Moi je n'irais jamais acheter un chargeur pour un produit qui ne m'appartient pas
Il n'y a pas photos 

Pourquoi l'achat d'un chargeur ?

D'autre part je doute de la réponse d'un policier qui propose une vente sur Ebay


----------



## milia20 (21 Juillet 2016)

Ou ai je dis que le policier m'a dit de la revendre sur eBay ? Faut retourner en cp...
Et sinon faut que je T appelle papa aussi ??


----------



## Vanton (22 Juillet 2016)

Tu as dit plus haut que le policier t'avait dit que n'importe qui l'aurait revendue sur eBay... Il y a certes une nuance, je te l'accorde.

Mais là où je partage l'avis des autres c'est que tu avais très certainement prévu de garder cette montre avant de te rendre compte que tu ne pourrais pas l'utiliser. Sinon pourquoi avoir pris la peine d'acheter un (cher) chargeur ? 

Et ça pour les utilisateurs de produits Apple que nous sommes tous, tu dois bien comprendre que c'est pénible. On se projette à la place du type qui a perdu sa montre que tu avais prévu de garder si elle avait marché. Y a de quoi s'irriter, tu en conviendras.

Heureusement tu te rattrapes sur la fin... Dans la mesure où tu ne peux finalement pas la voler (le recel est assimilable au vol, pour rappel) tu as décidé de la rendre et tu as fait des efforts pour ça. Ce que beaucoup d'autres n'auraient pas fait. C'est tout à ton honneur. Sur ce point en tout cas.


----------



## Jura39 (22 Juillet 2016)

Oui , l'achat d'un chargeur pour un objet qui ne vous impatient pas , c'est quand même douteux comme attitude , pour une personne qui ne voulait pas garder la montre


----------



## alfatech (23 Juillet 2016)

milia20 a dit:


> *Bref ! Que puis-je faire ? vous allez me dire de la rendre* .... mais bon ... j ai quand même tenté de le faire ! Comment puis-je me servir de ce fantastique sésame ?



Je sais très bien lire entre les lignes......La montre n'est pas à la Police Municipale, je maintiens ce que j'ai dit plus haut.

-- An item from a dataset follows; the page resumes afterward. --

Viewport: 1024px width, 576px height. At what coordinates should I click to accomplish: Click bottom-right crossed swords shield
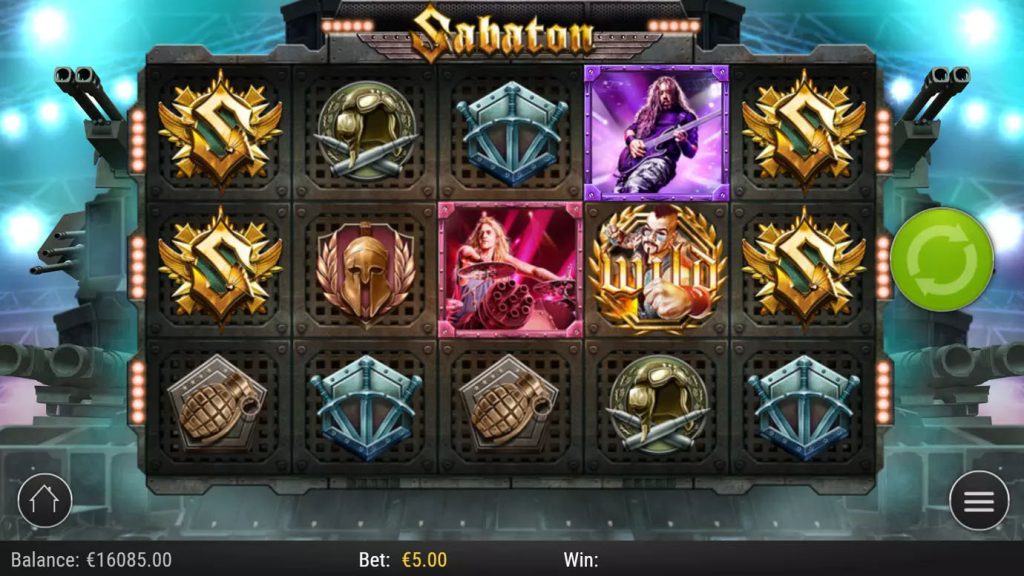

Très content que tu l'as dans l'os.


----------



## bruno_belle (24 Juillet 2016)

alfatech a dit:


> Je sais très bien lire entre les lignes......La montre n'est pas à la Police Municipale, je maintiens ce que j'ai dit plus haut. Très content que tu l'as dans l'os.



Entre le bal des pompiers le 13 juillet et le 15 juillet date d'inscription au forum, tu as déjà acheté un chargeur, appelé Apple , rendu visite à la police, et passé voir le responsable du bal des pompiers, 

Comme personne ne veut t'aider à retrouver le propriétaire (ben voyons) aidez moi à débloquer cette montre.

J'espère seulement que tu n'y arriveras pas et content que tu l'aies dans l'os aussi


----------



## Yaya31832 (1 Août 2016)

Pareil, bien content


----------